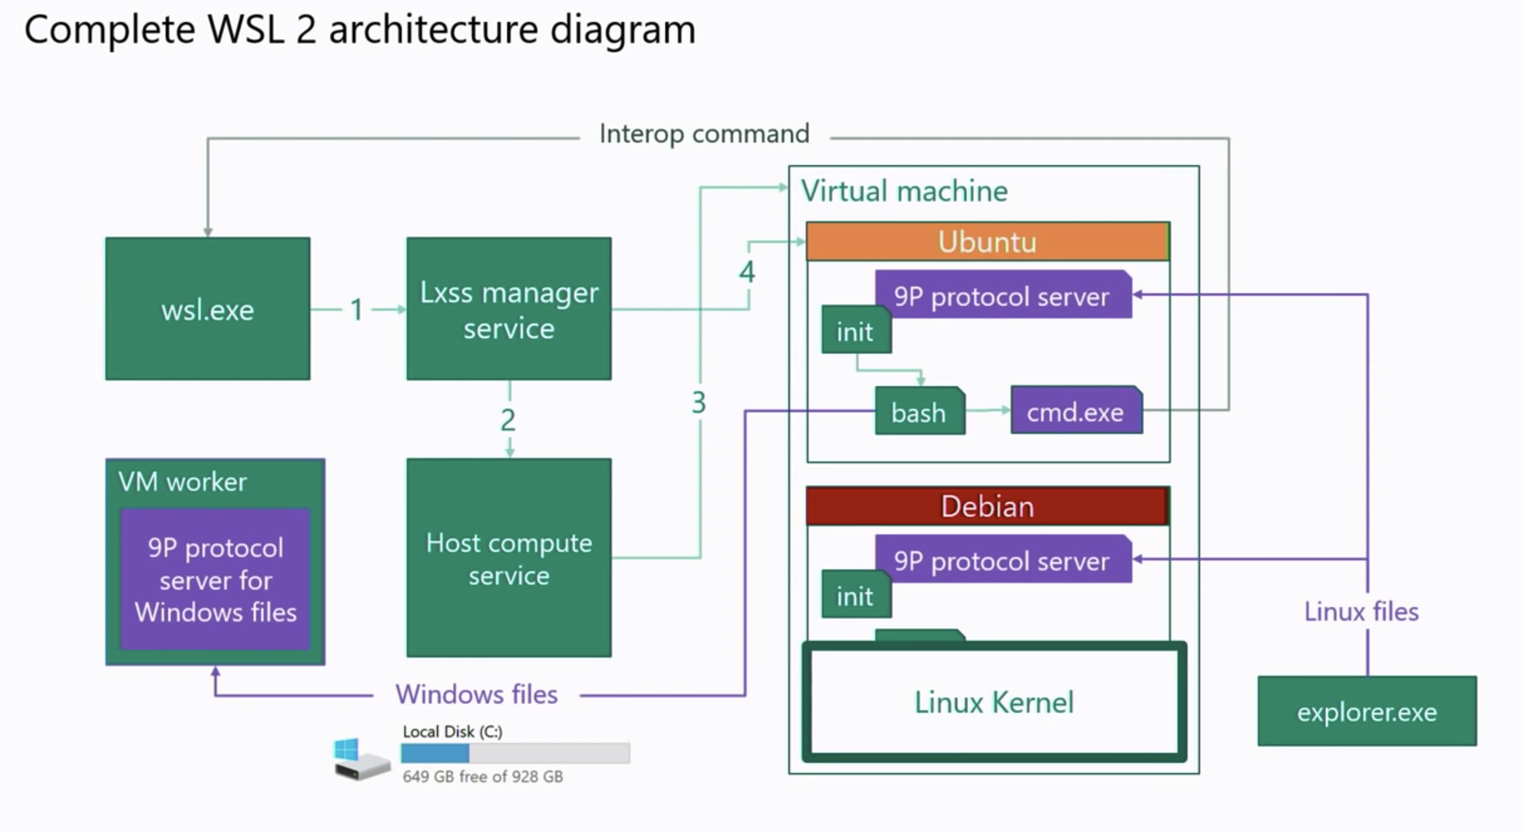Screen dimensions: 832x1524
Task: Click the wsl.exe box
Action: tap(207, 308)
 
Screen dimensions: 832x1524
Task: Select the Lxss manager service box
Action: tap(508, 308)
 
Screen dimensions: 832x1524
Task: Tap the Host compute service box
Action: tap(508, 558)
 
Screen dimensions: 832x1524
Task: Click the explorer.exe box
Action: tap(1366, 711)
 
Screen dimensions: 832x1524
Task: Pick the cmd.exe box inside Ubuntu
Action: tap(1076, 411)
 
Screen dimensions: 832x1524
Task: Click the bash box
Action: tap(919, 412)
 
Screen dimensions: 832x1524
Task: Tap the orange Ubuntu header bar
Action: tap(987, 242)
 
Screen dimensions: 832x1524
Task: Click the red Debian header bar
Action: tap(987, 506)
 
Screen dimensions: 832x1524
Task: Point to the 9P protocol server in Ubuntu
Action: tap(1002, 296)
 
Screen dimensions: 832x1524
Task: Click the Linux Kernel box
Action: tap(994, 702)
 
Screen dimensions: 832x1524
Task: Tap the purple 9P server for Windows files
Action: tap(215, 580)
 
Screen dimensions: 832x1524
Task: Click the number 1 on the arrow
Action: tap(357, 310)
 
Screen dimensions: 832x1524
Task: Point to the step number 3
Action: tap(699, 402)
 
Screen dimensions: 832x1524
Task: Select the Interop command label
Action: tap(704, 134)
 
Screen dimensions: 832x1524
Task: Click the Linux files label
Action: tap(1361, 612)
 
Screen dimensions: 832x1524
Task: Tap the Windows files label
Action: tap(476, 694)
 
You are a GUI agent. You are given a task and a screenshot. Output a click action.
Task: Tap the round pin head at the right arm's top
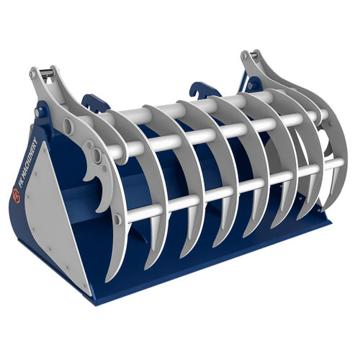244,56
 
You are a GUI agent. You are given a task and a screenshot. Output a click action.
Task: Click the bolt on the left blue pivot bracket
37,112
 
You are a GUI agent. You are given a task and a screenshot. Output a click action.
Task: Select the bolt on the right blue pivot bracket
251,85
════════════════════
TASK DETAILS: Could you print the data from its very beginning through the line containing "Action: tap(987, 242)", including that line, and leave out the pictures?

WRITTEN REPLY:
Screen dimensions: 832x1524
Task: Click the wsl.exe box
Action: tap(207, 308)
 
Screen dimensions: 832x1524
Task: Select the Lxss manager service box
Action: tap(508, 308)
 
Screen dimensions: 832x1524
Task: Tap the Host compute service box
Action: tap(508, 558)
 
Screen dimensions: 832x1524
Task: Click the explorer.exe box
Action: tap(1366, 711)
 
Screen dimensions: 832x1524
Task: Pick the cmd.exe box inside Ubuntu
Action: tap(1076, 411)
 
Screen dimensions: 832x1524
Task: Click the bash box
Action: tap(919, 412)
 
Screen dimensions: 832x1524
Task: Tap the orange Ubuntu header bar
Action: tap(987, 242)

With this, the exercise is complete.